I am so sorry for all of the losses here. I had a very early miscarriage last October. I started bleeding after having tested positive. I went and got my blood tested 2 weeks in a row and the hCG dropped. The Dr. gave me some medecine to make my uterus contract to expell the miscarriage. I don't really remember specifically how I felt, I was in total shock I think. Again, I am so sorry for everyone's losses.
GOssamer


----------



## wawoof (Aug 17, 2003)

So sorry for all your losses









I just had my 3rd early miscarriage.

1st M/C after 8 months TTC - October 2004 - 4 weeks - started bleeding at expected period time, but felt funny and had strong cramping, which I usually don't have. Went out and took a HPT, which was faintly positive. Two days later, a HPT was negative.

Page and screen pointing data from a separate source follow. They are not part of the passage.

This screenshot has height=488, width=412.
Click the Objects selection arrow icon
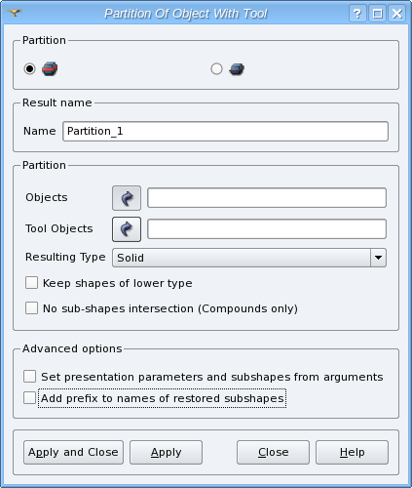click(x=127, y=198)
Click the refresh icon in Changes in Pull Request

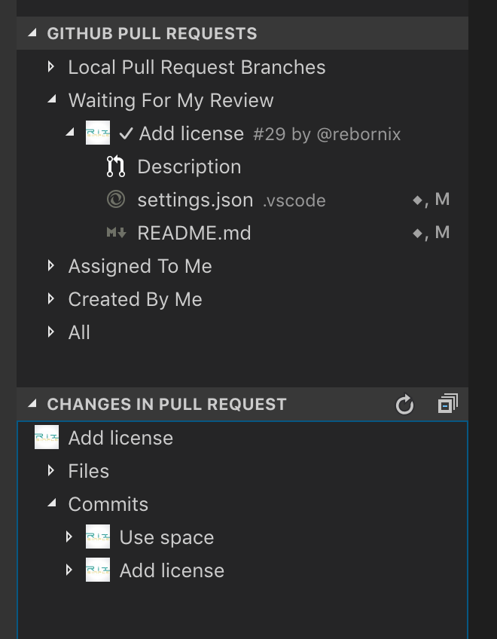pyautogui.click(x=404, y=405)
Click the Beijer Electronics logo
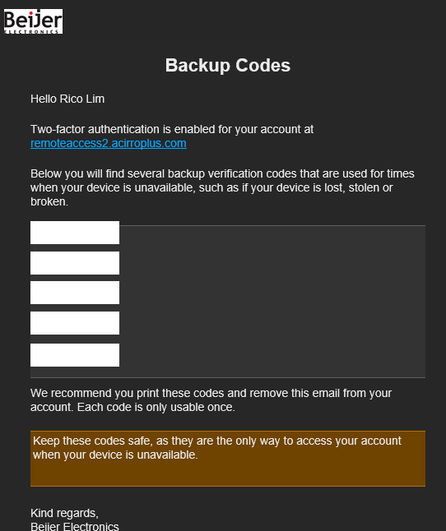The image size is (446, 531). pyautogui.click(x=33, y=21)
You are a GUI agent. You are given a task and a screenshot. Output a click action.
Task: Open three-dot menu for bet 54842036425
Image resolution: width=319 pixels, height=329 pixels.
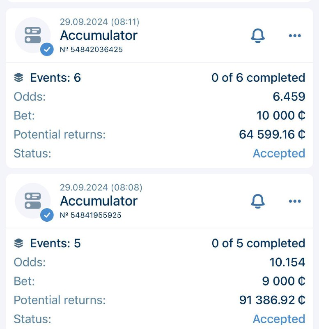(295, 36)
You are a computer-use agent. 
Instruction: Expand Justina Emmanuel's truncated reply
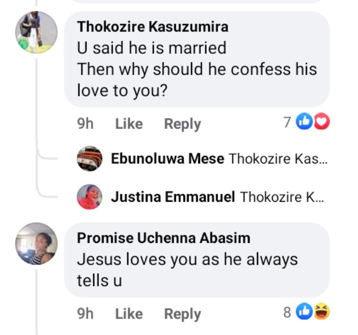click(x=282, y=197)
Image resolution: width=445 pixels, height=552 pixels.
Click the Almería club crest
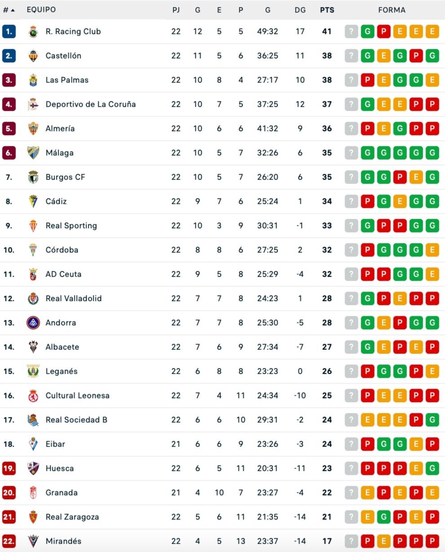[x=32, y=128]
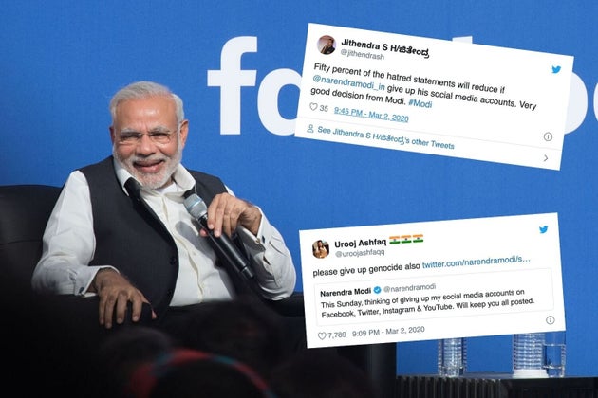This screenshot has width=598, height=398.
Task: Like Jithendra's tweet with the heart icon
Action: pyautogui.click(x=313, y=107)
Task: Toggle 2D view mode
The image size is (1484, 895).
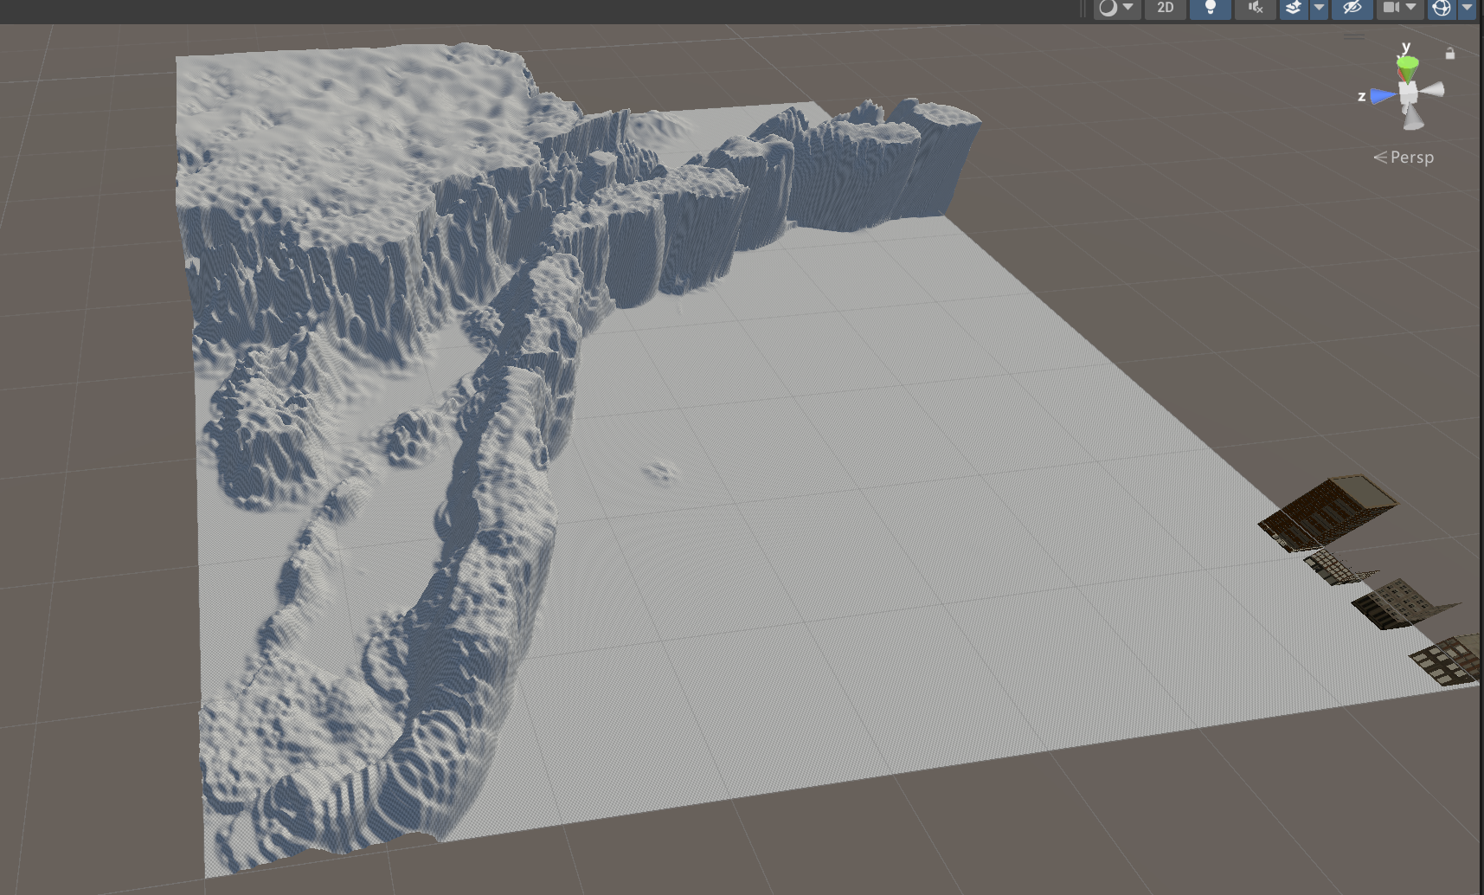Action: 1165,8
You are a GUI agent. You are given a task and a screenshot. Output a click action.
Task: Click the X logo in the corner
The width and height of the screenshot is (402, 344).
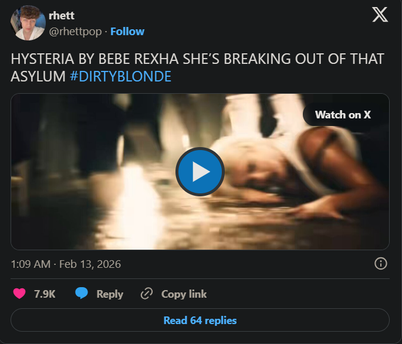(380, 15)
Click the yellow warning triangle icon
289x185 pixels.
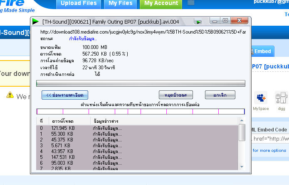pos(10,95)
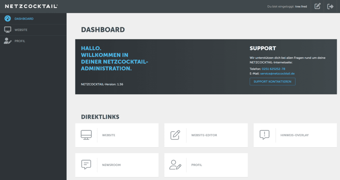Image resolution: width=340 pixels, height=180 pixels.
Task: Click the exclamation bubble Hinweis-Overlay icon
Action: [x=265, y=135]
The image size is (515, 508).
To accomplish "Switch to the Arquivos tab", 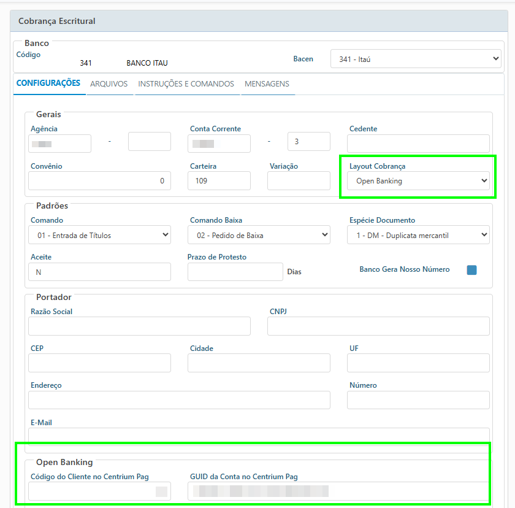I will coord(109,84).
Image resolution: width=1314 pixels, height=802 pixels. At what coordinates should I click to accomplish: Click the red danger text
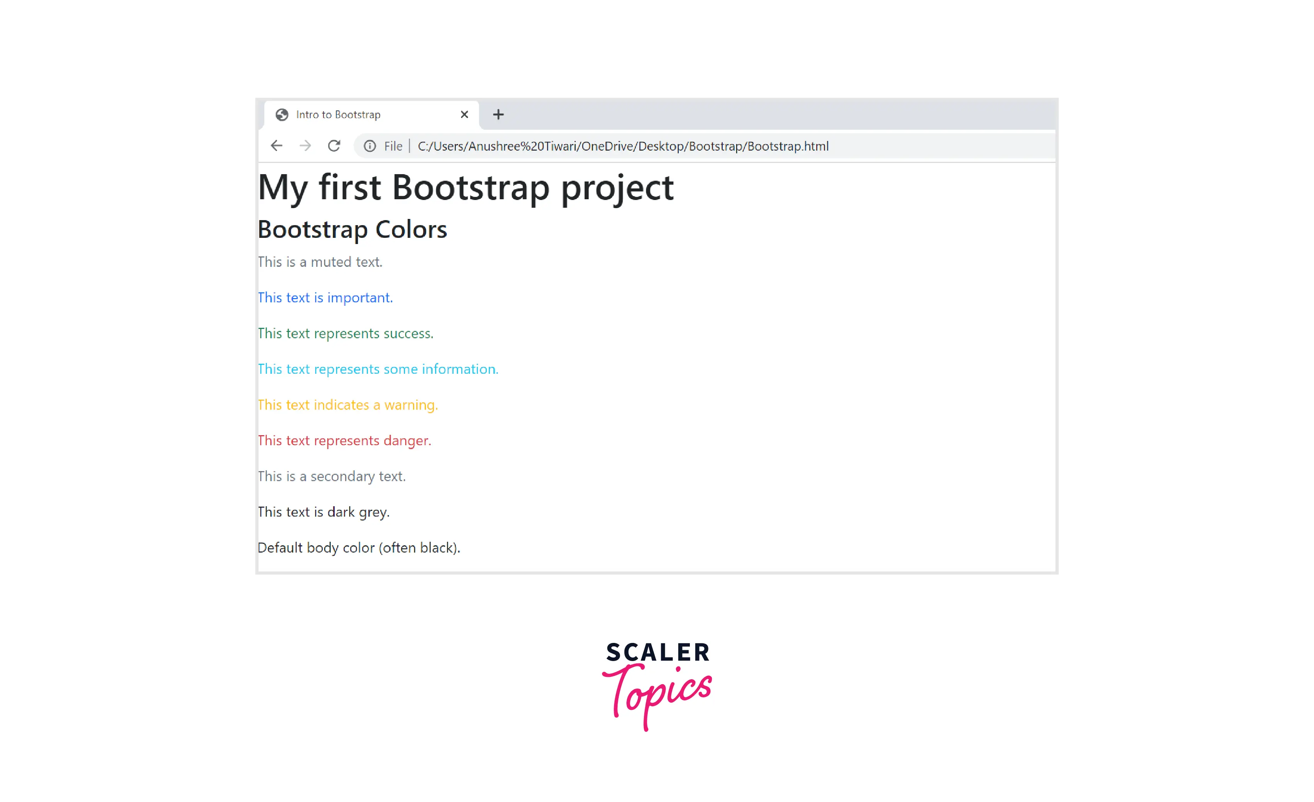pyautogui.click(x=344, y=441)
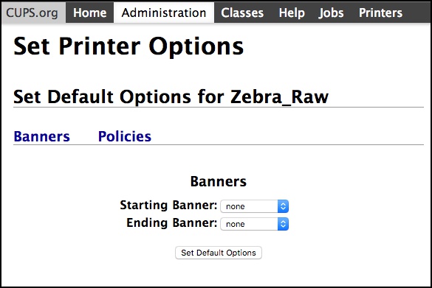Go to the Home tab
The image size is (432, 288).
(x=90, y=13)
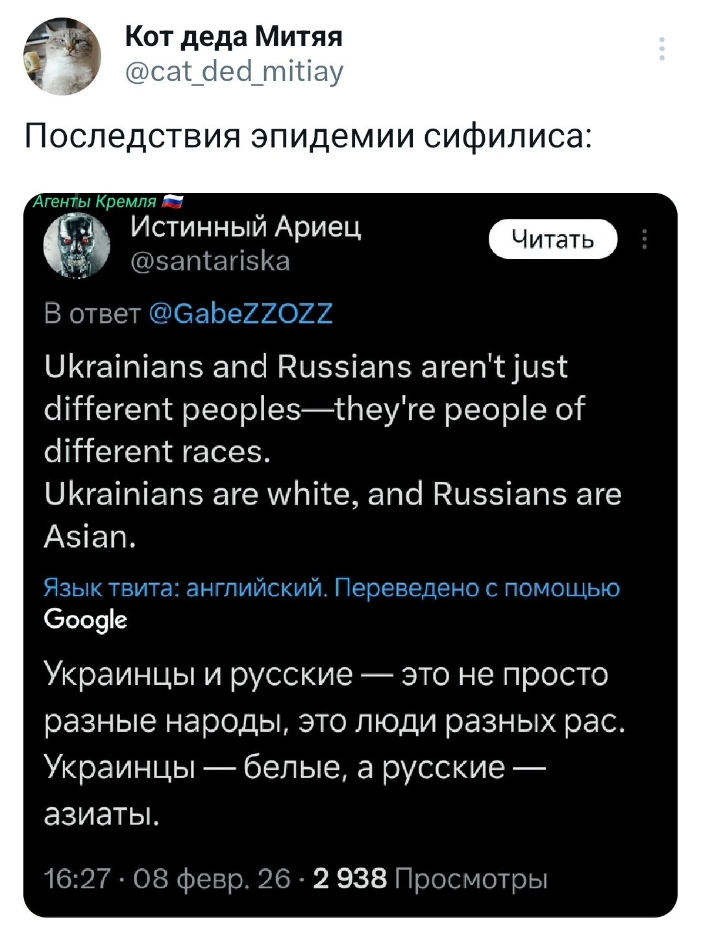Click the Агенты Кремля watermark text

pyautogui.click(x=95, y=201)
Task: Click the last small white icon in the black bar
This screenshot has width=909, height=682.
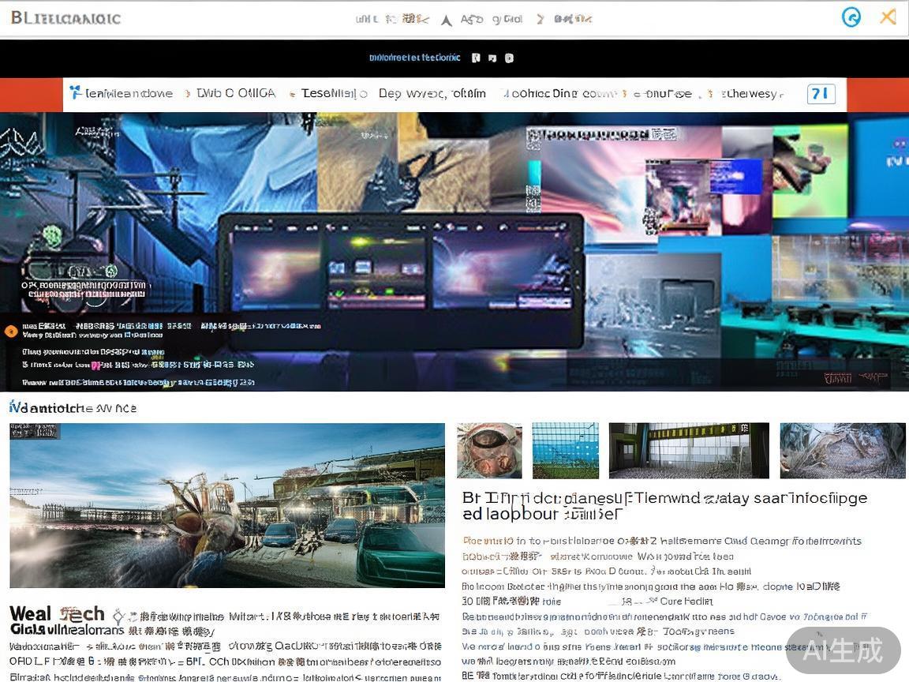Action: (509, 58)
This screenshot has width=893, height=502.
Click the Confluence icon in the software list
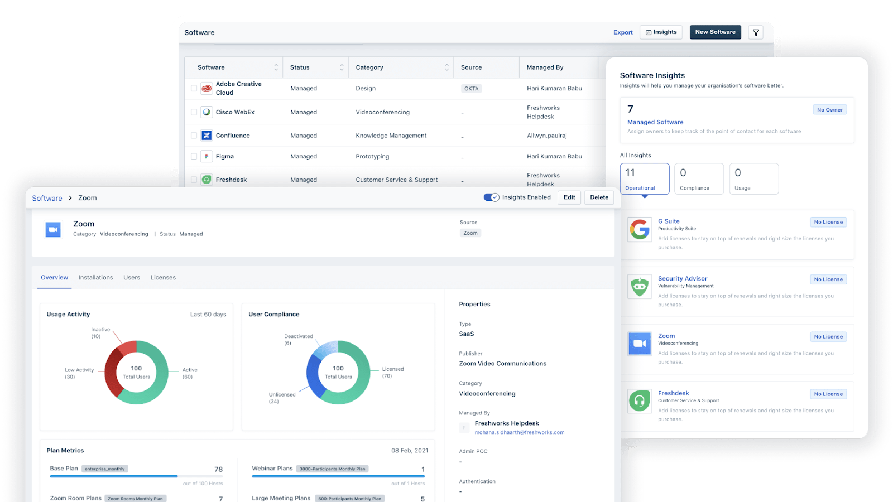click(x=206, y=135)
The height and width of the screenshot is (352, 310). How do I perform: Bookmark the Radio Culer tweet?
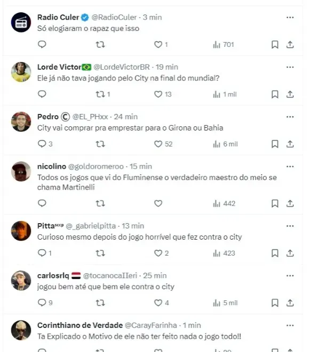(275, 44)
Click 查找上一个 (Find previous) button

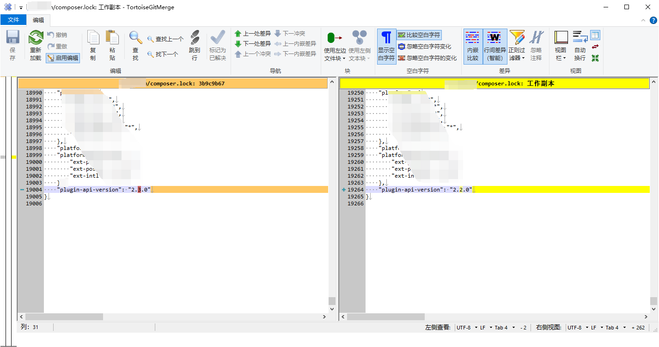tap(165, 39)
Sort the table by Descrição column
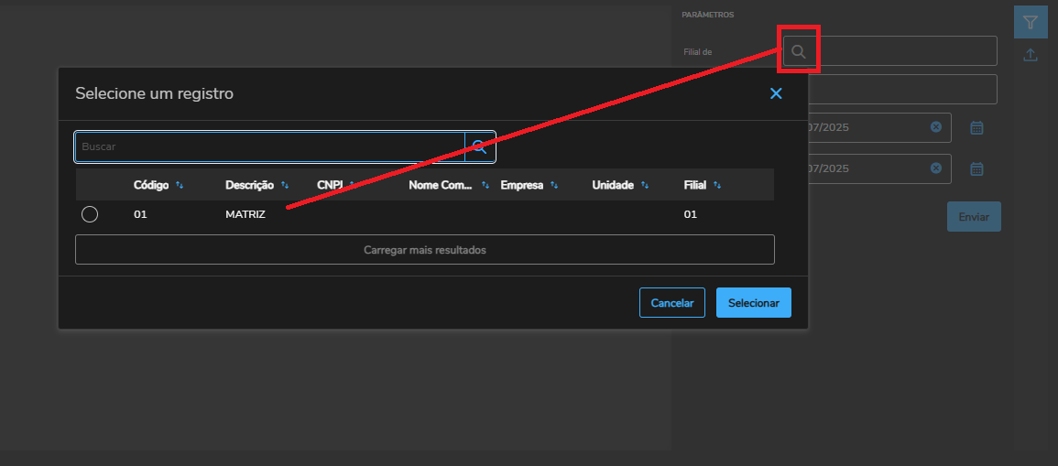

2nd M/C - November 2004 - 5 weeks - had some medium bleeding at the expected time, but then still felt pregnant (ultra tired). OB ordered (at my request) a HCG doubling test and progesterone test. My HCG tripled in two days, but progesterone was low (at the second day of the HCG test). Then, I bled heavily for a couple of hours right after the second HCG test. Then, no bleeding for a week, then heavy bleeding and negative BPT.

Stopped TTC Dec & Jan 205

3rd M/C - March 2005 (started 6 days ago) - 5 weeks - had positive HPT at 4 weeks. But spotting started 2 days prior ti 5 week mark, and turned into heavy bleeding at the 5 week mark. The next day, a BPT was negative.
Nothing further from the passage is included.